> Supplied records
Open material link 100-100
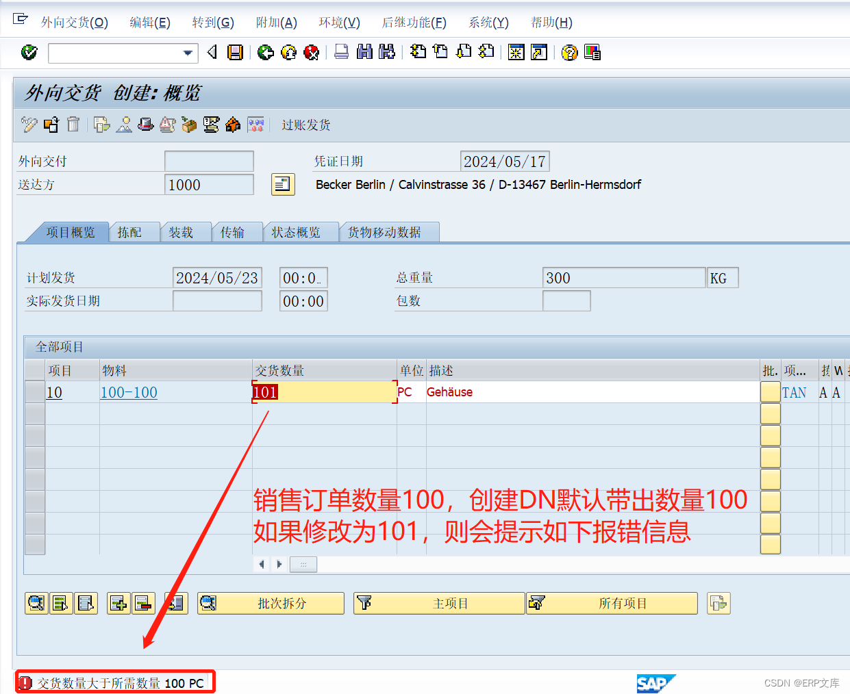This screenshot has height=694, width=850. 129,393
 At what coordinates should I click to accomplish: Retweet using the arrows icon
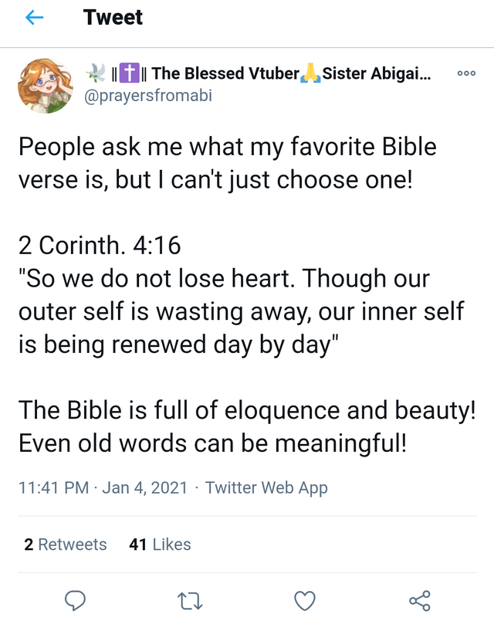click(190, 601)
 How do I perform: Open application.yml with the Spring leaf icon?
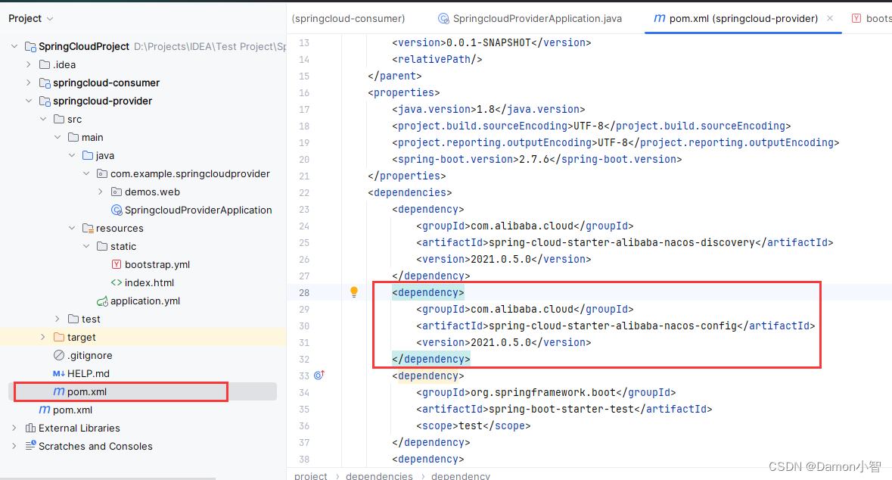(x=145, y=301)
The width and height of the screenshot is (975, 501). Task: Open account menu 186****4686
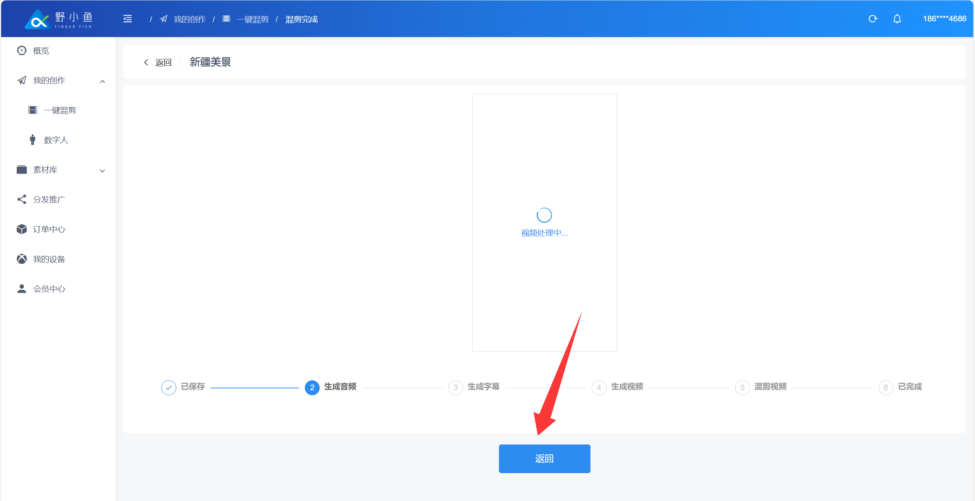pos(944,19)
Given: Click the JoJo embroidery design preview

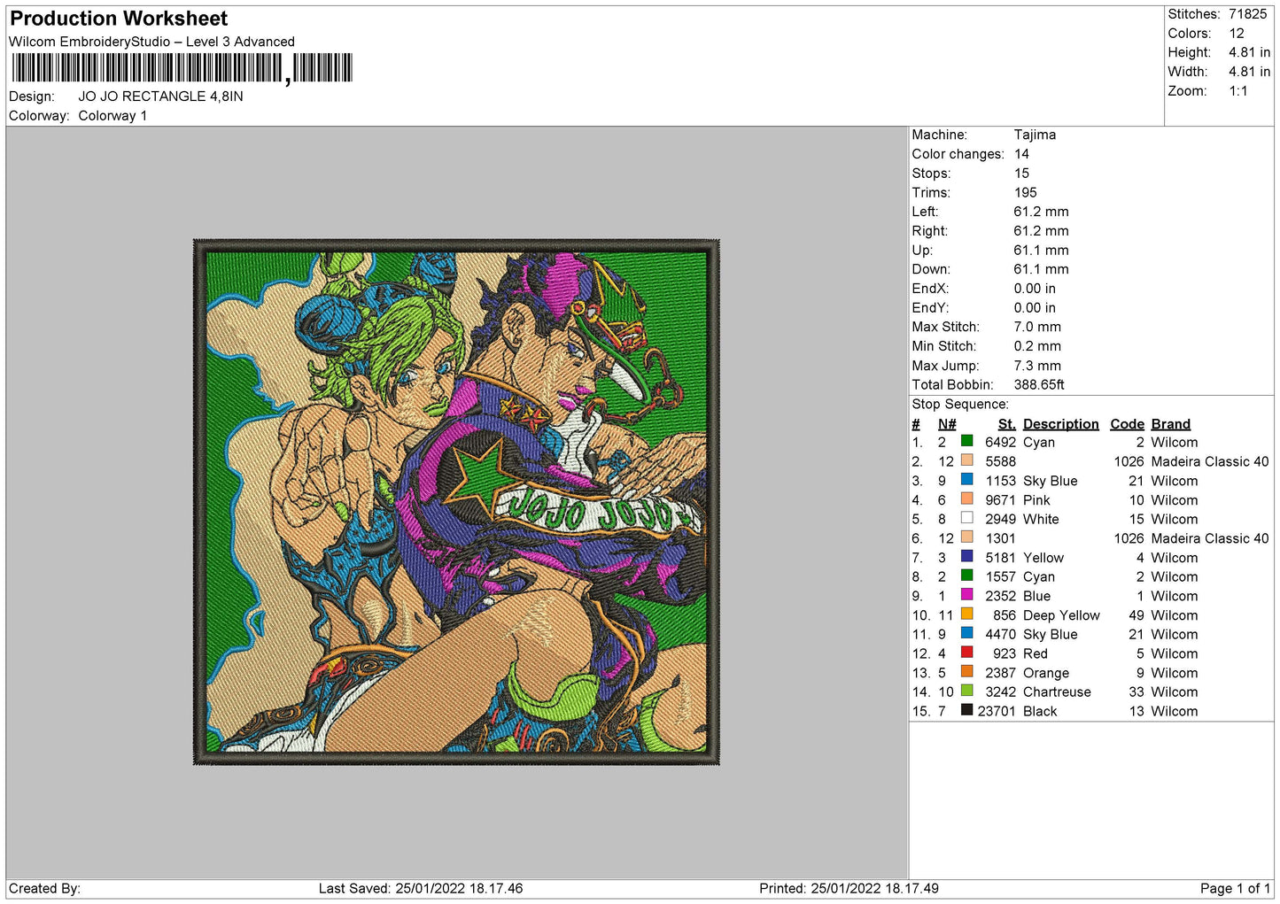Looking at the screenshot, I should (456, 502).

> Description of the task
Update the listing from the line containing "How do I perform: Open" through the end of the listing, inclusive, by replacing "Click" with "Select" and leaving everything else unchanged. Return only those lines, without the pictures.

> Response for this exercise
 How do I perform: Open application.yml with the Spring leaf icon?
(x=145, y=301)
The width and height of the screenshot is (975, 501). Task: Open account menu 186****4686
pos(944,19)
Given: Select the JoJo embroidery design preview

Looking at the screenshot, I should (456, 502).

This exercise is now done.